384407 Predicting Gene Expression Data from Changes in Eicosanoid Metabolite Levels in Raw 264.7 Macrophages Using Cybernetic Variables

Tuesday, November 18, 2014: 2:18 PM
214 (Hilton Atlanta)
Frank T. DeVilbiss1, Devaraj Jayachandran1, Mano R. Maurya2, Shakti Gupta3, Shankar Subramaniam4 and Doraiswami Ramkrishna1, (1)School of Chemical Engineering, Purdue University, West Lafayette, IN, (2)San Diego Supercomputer Center, University of California San Diego, La Jolla, CA, (3)Department of Bioengineering, University of California, San Diego, CA, (4)San Diego Supercomputer Center, Department of Bioengineering, Department of Chemistry & Biochemistry, University of California San Diego, La Jolla, CA

Since their inception nearly three decades ago, cybernetic models have been used to analyze the dynamic control of metabolism based off of goals relevant to an organism's functioning. In the case of single cellular organisms, goals like the maximization of carbon uptake rate or growth rate have shown much success in predicting phenomena like dynamic intracellular fluxes, gene knockout behavior and hysteresis effects in chemostat cultures. The goal of this work is to take this existing framework for modeling single-celled organisms and modify it appropriately to describe more complex mammalian metabolic networks.
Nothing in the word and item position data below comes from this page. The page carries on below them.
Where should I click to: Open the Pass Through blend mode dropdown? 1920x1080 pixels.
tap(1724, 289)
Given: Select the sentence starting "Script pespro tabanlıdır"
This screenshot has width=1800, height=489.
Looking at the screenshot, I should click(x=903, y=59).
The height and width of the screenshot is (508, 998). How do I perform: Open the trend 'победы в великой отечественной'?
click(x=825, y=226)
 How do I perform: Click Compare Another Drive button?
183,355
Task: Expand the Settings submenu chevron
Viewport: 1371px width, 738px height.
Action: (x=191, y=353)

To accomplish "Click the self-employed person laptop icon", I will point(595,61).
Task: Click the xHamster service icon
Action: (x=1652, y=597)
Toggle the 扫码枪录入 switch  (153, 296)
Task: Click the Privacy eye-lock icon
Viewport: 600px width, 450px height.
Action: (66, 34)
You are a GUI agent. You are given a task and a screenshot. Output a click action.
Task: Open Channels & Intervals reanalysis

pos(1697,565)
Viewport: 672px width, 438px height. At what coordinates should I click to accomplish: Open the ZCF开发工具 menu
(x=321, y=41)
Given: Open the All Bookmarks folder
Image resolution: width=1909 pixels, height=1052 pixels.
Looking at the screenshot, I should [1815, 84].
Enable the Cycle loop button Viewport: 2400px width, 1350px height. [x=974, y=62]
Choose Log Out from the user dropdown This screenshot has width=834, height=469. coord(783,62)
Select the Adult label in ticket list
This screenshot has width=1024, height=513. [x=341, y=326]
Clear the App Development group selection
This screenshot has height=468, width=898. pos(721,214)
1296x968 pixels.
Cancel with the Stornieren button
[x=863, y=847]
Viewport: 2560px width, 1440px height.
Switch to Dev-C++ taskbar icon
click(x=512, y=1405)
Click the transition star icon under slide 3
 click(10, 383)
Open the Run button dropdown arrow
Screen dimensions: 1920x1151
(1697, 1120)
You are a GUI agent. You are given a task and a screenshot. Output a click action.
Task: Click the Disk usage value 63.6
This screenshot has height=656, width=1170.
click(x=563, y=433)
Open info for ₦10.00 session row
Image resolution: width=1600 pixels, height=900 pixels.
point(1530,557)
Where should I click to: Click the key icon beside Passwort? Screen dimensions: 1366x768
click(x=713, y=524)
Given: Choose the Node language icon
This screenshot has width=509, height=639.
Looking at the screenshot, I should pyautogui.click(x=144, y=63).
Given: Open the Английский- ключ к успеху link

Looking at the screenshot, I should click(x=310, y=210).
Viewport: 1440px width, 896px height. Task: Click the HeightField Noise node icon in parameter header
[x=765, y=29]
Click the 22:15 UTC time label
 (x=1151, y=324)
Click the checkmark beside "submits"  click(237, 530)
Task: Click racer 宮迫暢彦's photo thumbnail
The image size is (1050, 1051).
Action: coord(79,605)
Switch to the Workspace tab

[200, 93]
A key step in this process is finding an appropriate description of the metabolic objectives of these cells or cellular subsystems.

The focus of study in this work is the response of eicosanoid metabolism in RAW 264.7 macrophages to lipopolysaccharide (LPS), a biochemical marker of bacterial infection. Eicosanoids are a diverse group of molecules derived from the oxidation of fatty acids that play a role in wide range of functions including signaling, inflammation and immunity. For this system, a cybernetic model was developed to describe the change in eicosanoid levels as a response to LPS and also in a control scenario with no LPS. The objective function used for this system is the maximization of the rate of TNF-alpha production which is a key player in inflammation. After fitting this model to metabolite data, the model's cybernetic variables were compared with dynamic gene expression data at the major branch points in this network. The comparison shows a significant level of agreement. This result serves as an important validation of cybernetic variables using real data from cells. Moreover, it shows that cybernetic variables can be used to infer trends in gene expression data only using information taken from the metabolite level and a description of the metabolic network’s organizing principle.